== Passage ==
──────

A walk in the fire zone
This was actually around a week and a half ago - a week ago last Tuesday, Sept. 16 or so - but I've been deep in the word mines and I'm just now writing it up. (Click to embiggen photos.)
We enjoy doing walks in the fall when the weather is nice, and we decided to walk out and explore something interesting. I don't remember if I wrote about it at the time, but we had a little wildfire scare at the end of June, when a lightning-sparked wildfire started a few miles from our house. It got an all-hands-on-deck suppression approach (because it's so close to town and adjacent to several subdivisions), and was extinguished after burning about 15 acres or so. We watched the water tankers dropping loads on the blaze from our house.
This fall, we decided to try to walk out and find the location and have a look at it. We tried it once and failed, but after looking at satellite maps we decided that we were headed in the right direction, just turned back too soon. It involves walking down an old road cut - utility access road? who knows - that mostly looked like this:

But occasionally more like this.

And we found the fire zone! Once we were there, it was unmistakable. The rest of these pictures are under a cut because some might find them distressing, although I mostly found it eerie and fascinating; it was nothing like any place I've ever been before. (All burned trees, no vehicles or structures.)


The pictures don't really capture what an eerie, empty landscape it was. I could still smell a scent of char, like an extinguished campfire smell, not strongly but as a background ambiance.
One of the things I found really interesting was that the trees, while most of them still stood, were perfectly smooth, with all the roughness of the bark burned off.

Another thing that was really interesting was how you could see the underlying shapes of the trees with all the branches burned away, including a lot of burls (a kind of naturally occurring lump on spruce trunks that is coveted for making custom furniture).

Or this one on the center left of the below image with a weird bend in the trunk that I guess was the result of growing around another tree.

A lot of clearing had been done, with deadwood carefully cut and stacked. I assume this was done by the firefighters as a standard cleanup technique, to help mitigate the possibility of another wildfire burning through leftover deadwood.

Another interesting thing was that many of the trees had unburned blobs of branches and cones at the top.

We guessed this was by design - the spruces burn incompletely, the cones are left intact, drop their seeds, and a new generation of trees starts all over again.
This next part is just total guesswork on our part, but it might be partly symbiosis. The red squirrels that depend on these forests for their survival (and cut and cache massive numbers of cones in the fall) often leave trees with these Dr. Seussian blobs of cones at the top of a couple of feet of otherwise bare trunk, due to the squirrels having cut and stored all the more accessible cones underneath them - we have many examples of this in the forest behind our house - and these stretches of bare, squirrel-cleared trunk may be what enabled the remaining tip-top spruce cones to survive and seed the next generation of trees.

Okay, technically this is a willow, but life finds a way, doesn't it?
One thing I didn't (apparently) take a picture of was a lot of areas along the edge of the fire zone where the peat moss had been cut and torn back, to check for fire burning in the peat under the ground. (Which is one of the common ways these fires can smolder and spread.) The fire zone itself is also a peat forest, but you can't actually tell that you're walking on peat at all, because it's been charred into a solid surface underfoot.

That surface is mostly charred moss, believe it or not. Normally it covers the tree roots, which are now exposed.

──────

== Data shown ==

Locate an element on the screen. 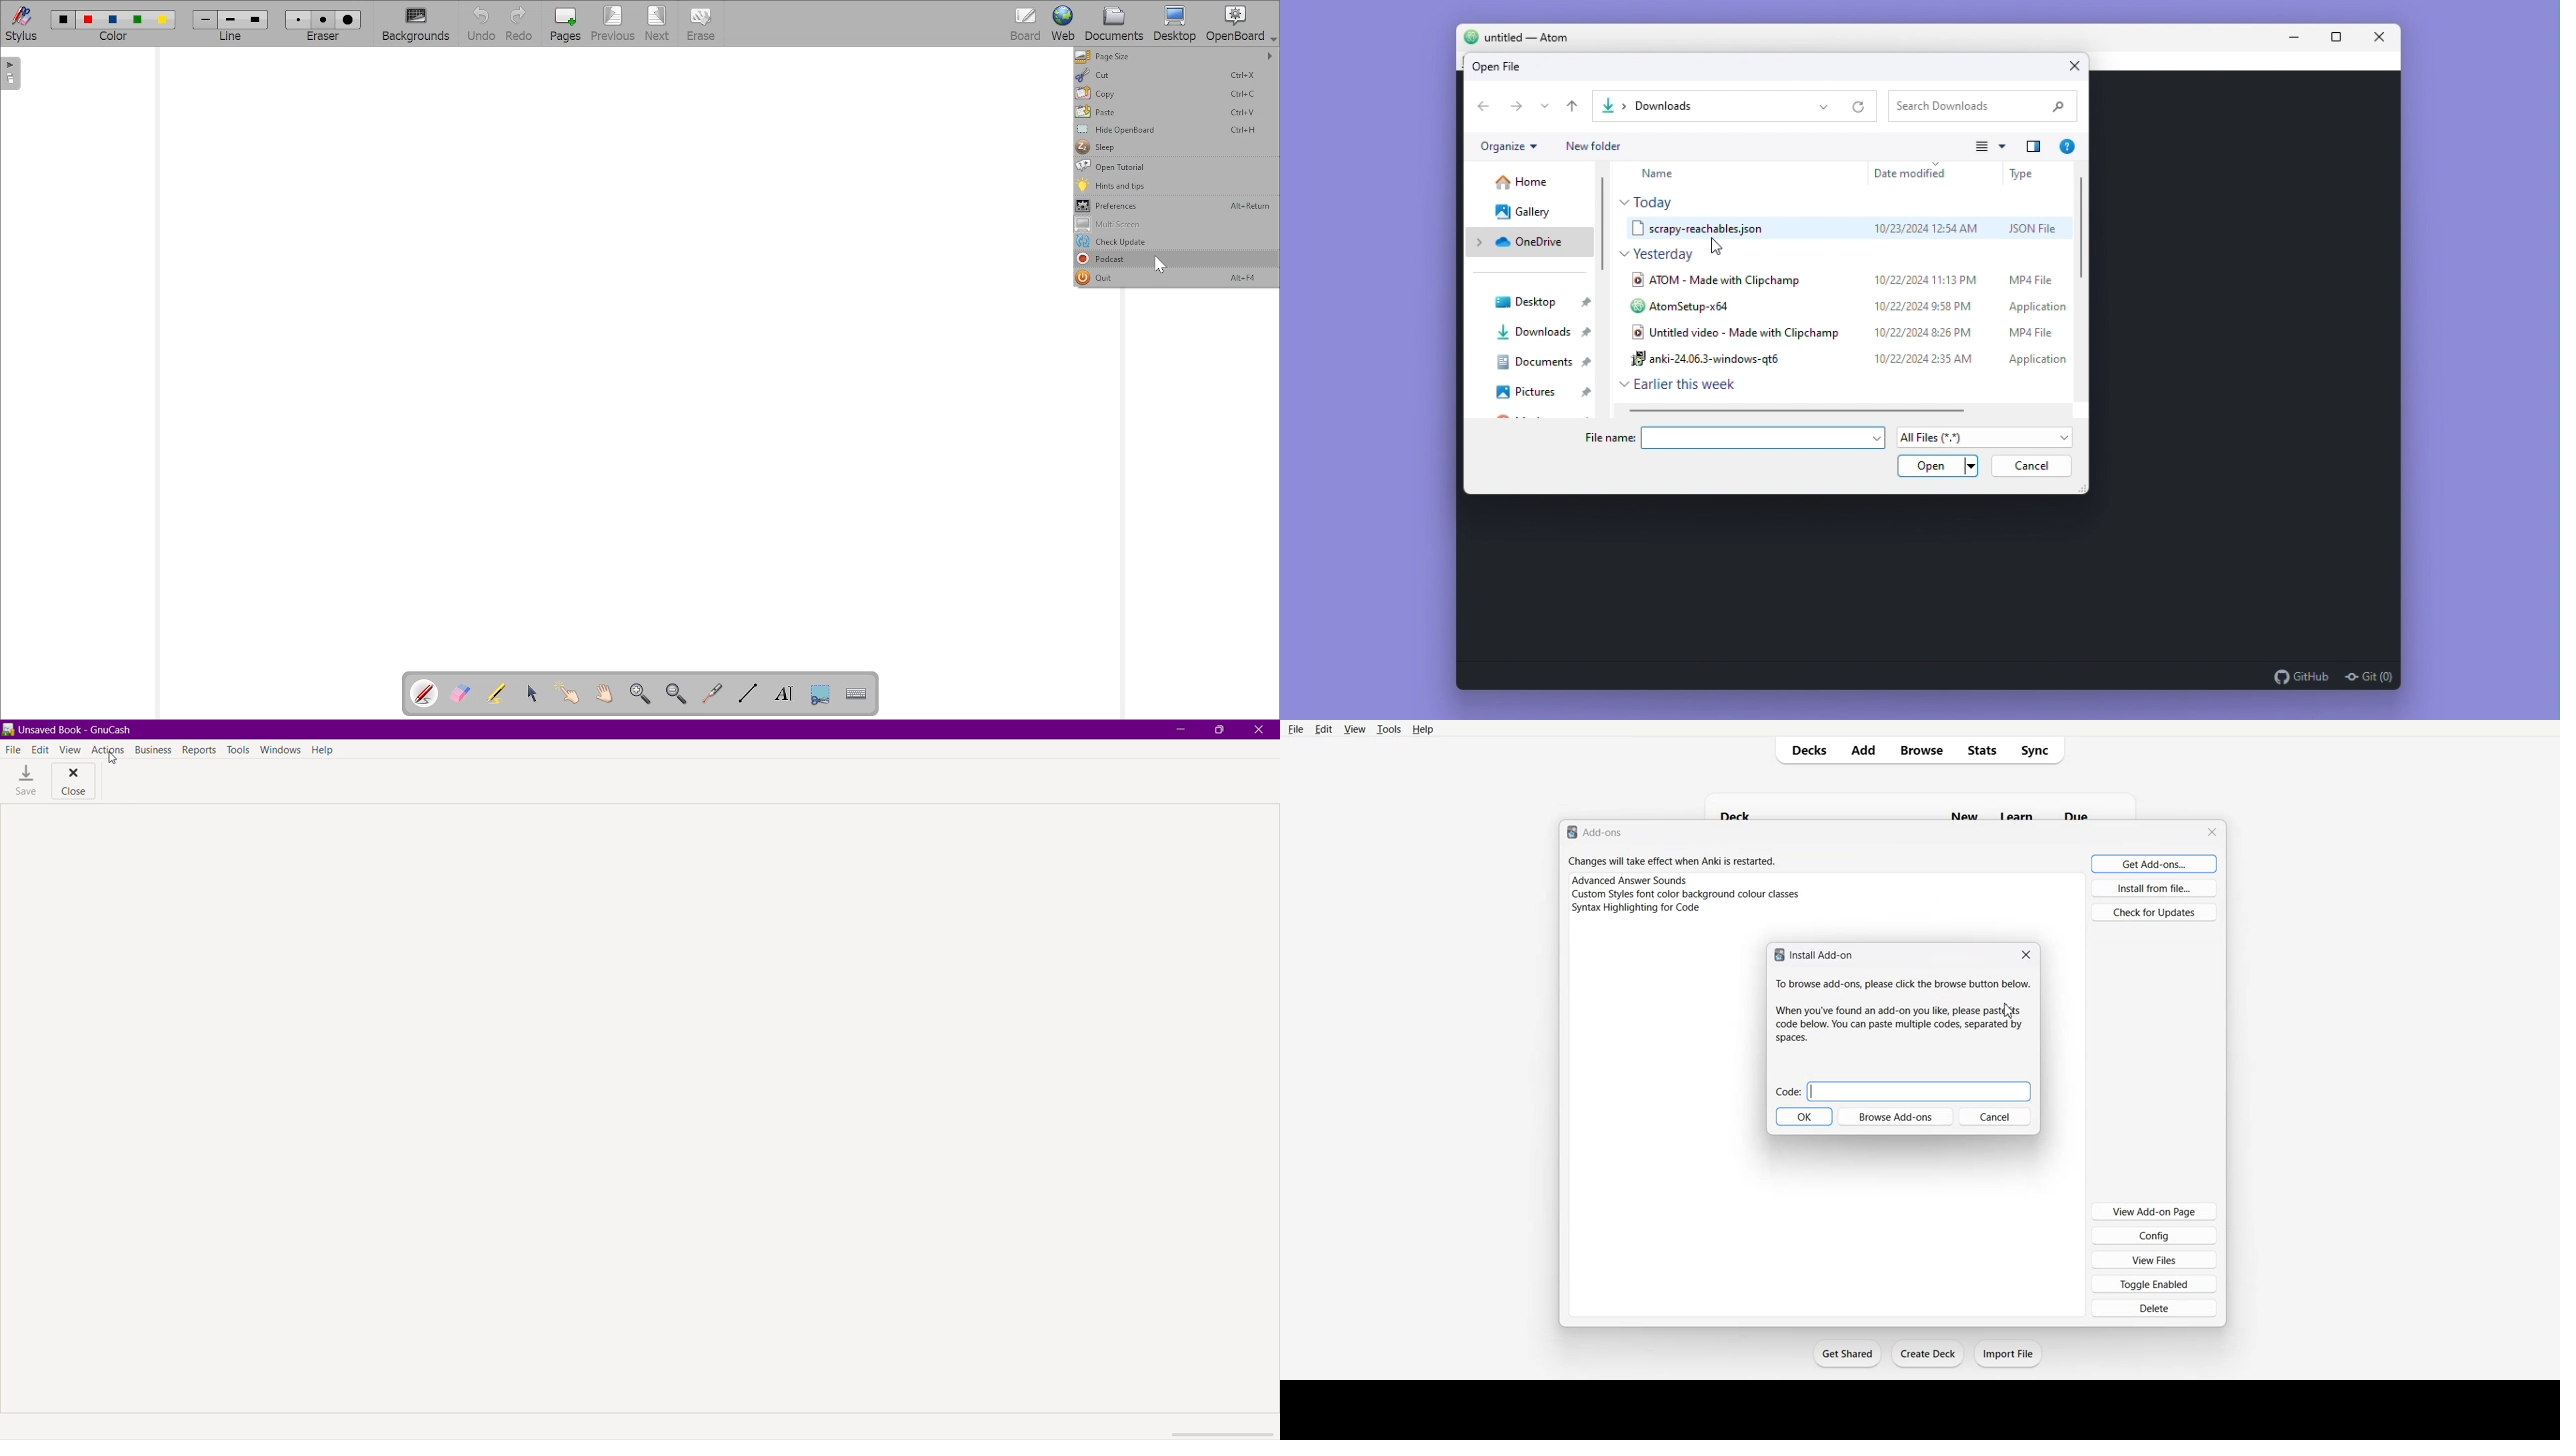  install is located at coordinates (1822, 954).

──────

== Written exercise 1 ==
Print out the section of the fire-zone post starting with "Another interesting thing" and going on through "all over again.".
== Written exercise 2 ==
In two sentences, summarize the fire-zone post.
== Written exercise 3 ==
What does the fire-zone post say a burl is?
The data above come from a source unrelated to the fire-zone post.

== Task solution 1 ==
Another interesting thing was that many of the trees had unburned blobs of branches and cones at the top.

We guessed this was by design - the spruces burn incompletely, the cones are left intact, drop their seeds, and a new generation of trees starts all over again.

== Task solution 2 ==
After one failed attempt, the walkers followed an old road cut and found the site of a lightning-sparked wildfire that had burned about 15 acres a few miles from their house at the end of June. The site was an eerie landscape of smooth, bark-stripped standing trees, cut and stacked deadwood, spruces with unburned cones at their tops, and a charred surface of moss underfoot.

== Task solution 3 ==
A naturally occurring lump on spruce trunks that is coveted for making custom furniture.